Like Children, Companies Go Through Different Phases Of Growth
Over the years, we have observed that companies go through three distinct growth phases. It is our view that a company becomes a “real” company when it reaches about $10 million in revenue. Until then, it is still defining who it is, who the right prospects are, its true value proposition and its place in the market.
The first phase of growth is to get from $10 million to $100 million. Of course, these numbers are not set in stone, but should be thought as some indicative boundaries. We call this phase “Accidental Growth”, because companies get there mainly by accident, chance or some strange chaotic alchemy that is hard to predict or reproduce. For some companies, it takes a long time for others, it’s quick. Compaq was probably the fastest company in history to cross the $100M mark. It was founded in February of 1982 by three Texas Instrument managers. The following year, its employee base grew from 100 to 600 and the company generated $111.2M that year on its way to become the largest personal computer company in the world. By contrast, it took 10 years for Microsoft to cross the $100 M revenue mark in 1985.

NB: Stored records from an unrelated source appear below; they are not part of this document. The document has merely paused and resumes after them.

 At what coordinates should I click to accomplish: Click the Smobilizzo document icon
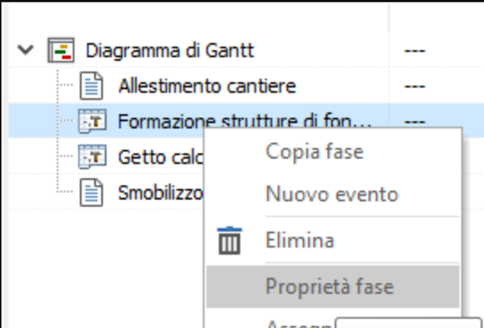[x=92, y=192]
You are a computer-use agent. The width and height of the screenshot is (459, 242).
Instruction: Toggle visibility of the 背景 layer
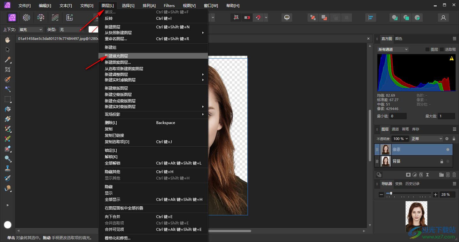click(x=448, y=161)
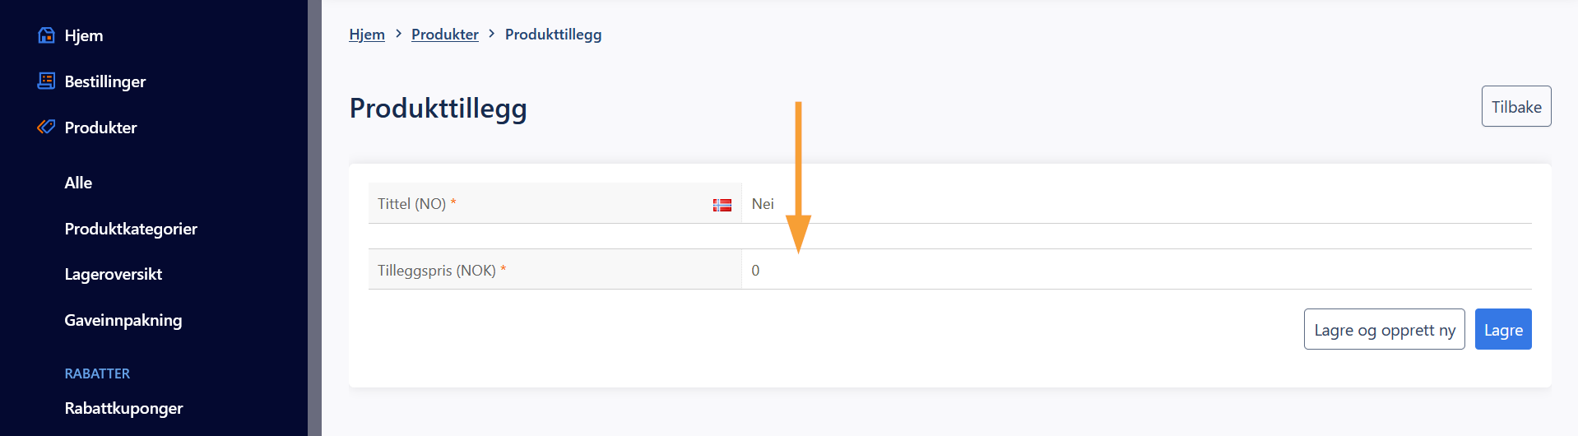Click the Norwegian flag icon

722,205
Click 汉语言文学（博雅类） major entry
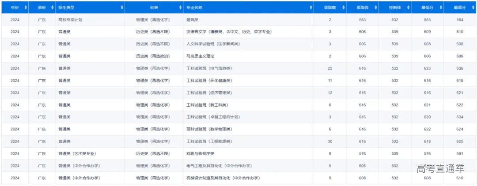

The second phase of growth is what we define as “Deliberate Growth.” This is when the Board and Management set their eyes on the $1B mark. There is a considerate and deliberate effort to reach that goal. Various paths are examined; growth strategies and tactics are crafted and tested. Recurring revenue, business repeatability and churn become the center of attention. A good example is Red Hat that crossed the $100M mark in 2004 and that will be over a billion this coming year. During these 8 years, the company acquired Netscape and JBoss, aggressively expanded in China and South America, continually improved its product line including JBoss and Enterprise Linux, launched into virtualization and Cloud and released desktop products.
The last phase is what we describe as “Calculated Growth.” This typically applies to large businesses over $1B and in mature industries. Companies like Verizon, United Airlines or Toyota tend to have a fairly well understood formula for growth; be it by adding a certain number of subscribers, or opening up routes for the airline industry or adding a number of trucks and cars through its dealership network. For example, Starbucks grows primarily by adding new stores and secondary by increasing the average revenue per store. In FY-09, it had 9,800 stores in the world. It added 900 stores in FY-10 and another 1,000 stores in FY-11. Revenue per store averages $640,000. Total revenue grew from $9.8B in FY-09 to $11.7B in FY-11.
Knowing where the company is in its growth lifecycle is important and like parenting with children, different approaches need to be taken depending on the growth phase. If you are in the accidental growth phase, try various approaches and quickly abandon the ones that don’t work and focus on the ones that do work. If you are in the Deliberate Growth phase, understand the key components that will drive growth: adding new customers, selling more to existing customers, expand in geography, acquiring other companies, etc.